Form of Indemnification Agreement

EX-10.7 3 s002439x4_ex10-7.htm EXHIBIT 10.7

Exhibit 10.7


INDEMNIFICATION AGREEMENT

This Agreement is made as of __ day of __________ 2018 by and between Cibus Ltd., a Bermuda exempted company limited by shares (the “Company”) and [Name]  (the “Indemnitee”), a Director [and/or Officer] of the Company.
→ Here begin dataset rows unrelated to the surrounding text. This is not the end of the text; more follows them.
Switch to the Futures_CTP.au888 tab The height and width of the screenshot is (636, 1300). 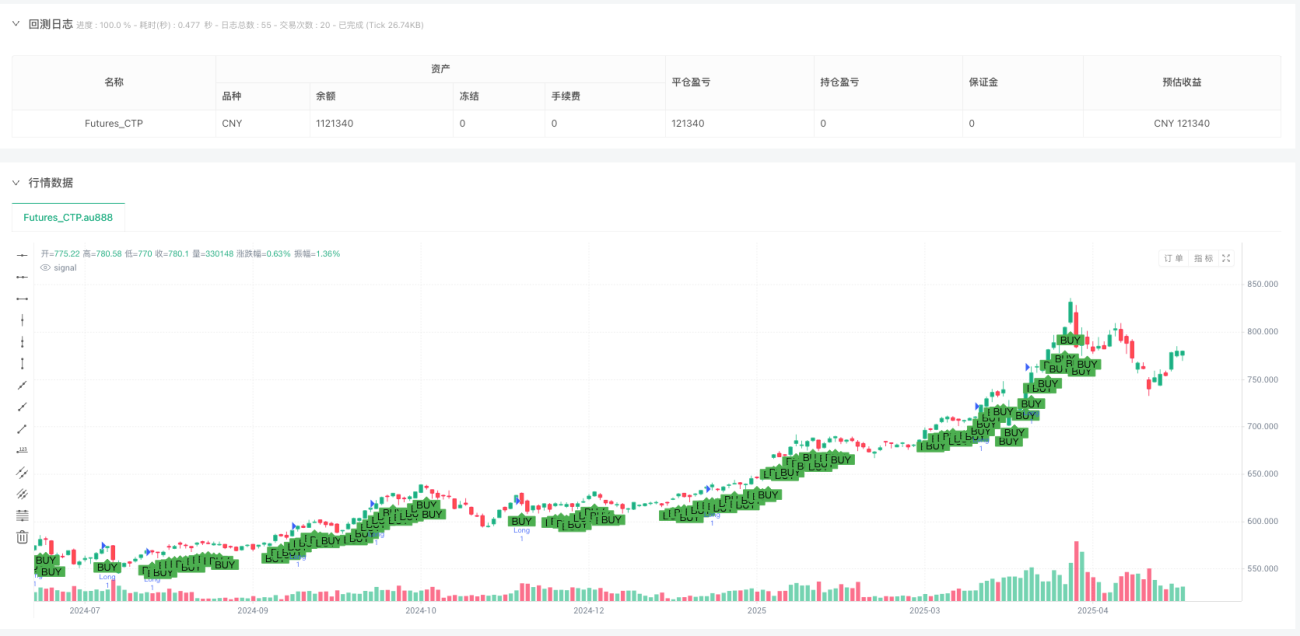(68, 217)
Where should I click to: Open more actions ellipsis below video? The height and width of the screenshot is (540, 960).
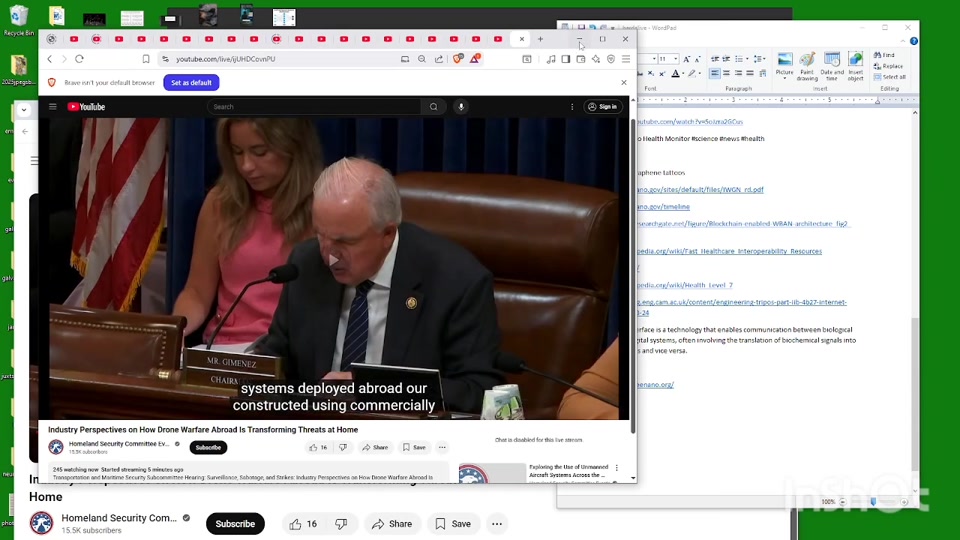pyautogui.click(x=442, y=448)
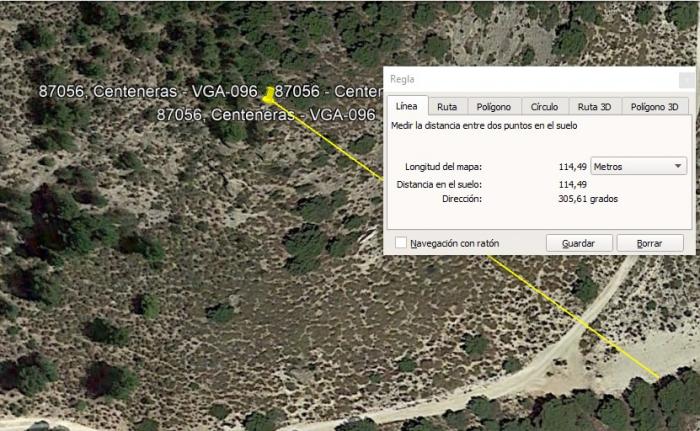The height and width of the screenshot is (431, 700).
Task: Click the Distancia en el suelo value
Action: click(x=573, y=184)
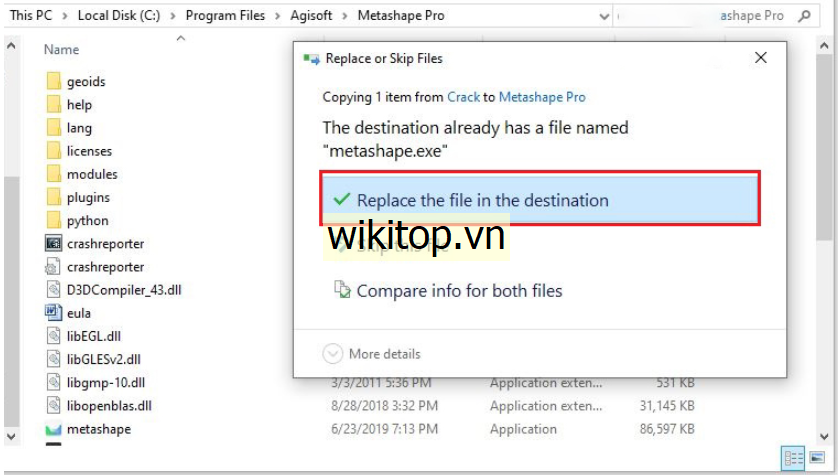Screen dimensions: 838x475
Task: Click the Compare info for both files icon
Action: click(342, 291)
WHEREAS it is essential to the Company to retain and attract as Directors and Officers the most capable persons available, and

WHEREAS the substantial increase in corporate litigation subjects Directors and Officers to expensive litigation risks at the same time that the availability of Directors' and Officers' liability insurance has been severely limited, and

WHEREAS it is the express policy of the Company to indemnify its Directors and Officers so as to provide them with the maximum possible protection permitted by law, and

WHEREAS the Company does not regard the protection available to the Indemnitee as adequate in the present circumstances, and realizes that the Indemnitee may not be willing to serve as a Director and/or Officer without adequate protection, and the Company desires the Indemnitee to serve in such capacity;

NOW, THEREFORE, in consideration of the Indemnitee's service as a Director and/or Officer after the date hereof, the parties agree as follows:

1.
Definitions


1.1
As used in this Agreement:


(a)
The term “Proceeding” shall include any threatened, pending or completed action, suit or proceeding, whether brought by or in the right of the Company or otherwise and whether of a civil, criminal, administrative or investigative nature;


(b)
The term “Expenses” shall include, but is not limited to, expenses of investigations, judicial or administrative proceedings or appeals, damages, judgments, fines, amounts paid in settlement by or on behalf of the Indemnitee, attorneys' fees and disbursements and any expenses of establishing a right to indemnification under this Agreement; and


(c)
The terms “Director” and “Officer” shall include the Indemnitee's service at the request of the Company as a director, officer, employee or agent of another corporation, partnership, joint venture, trust or other enterprise as well as a Director and/or Officer of the Company.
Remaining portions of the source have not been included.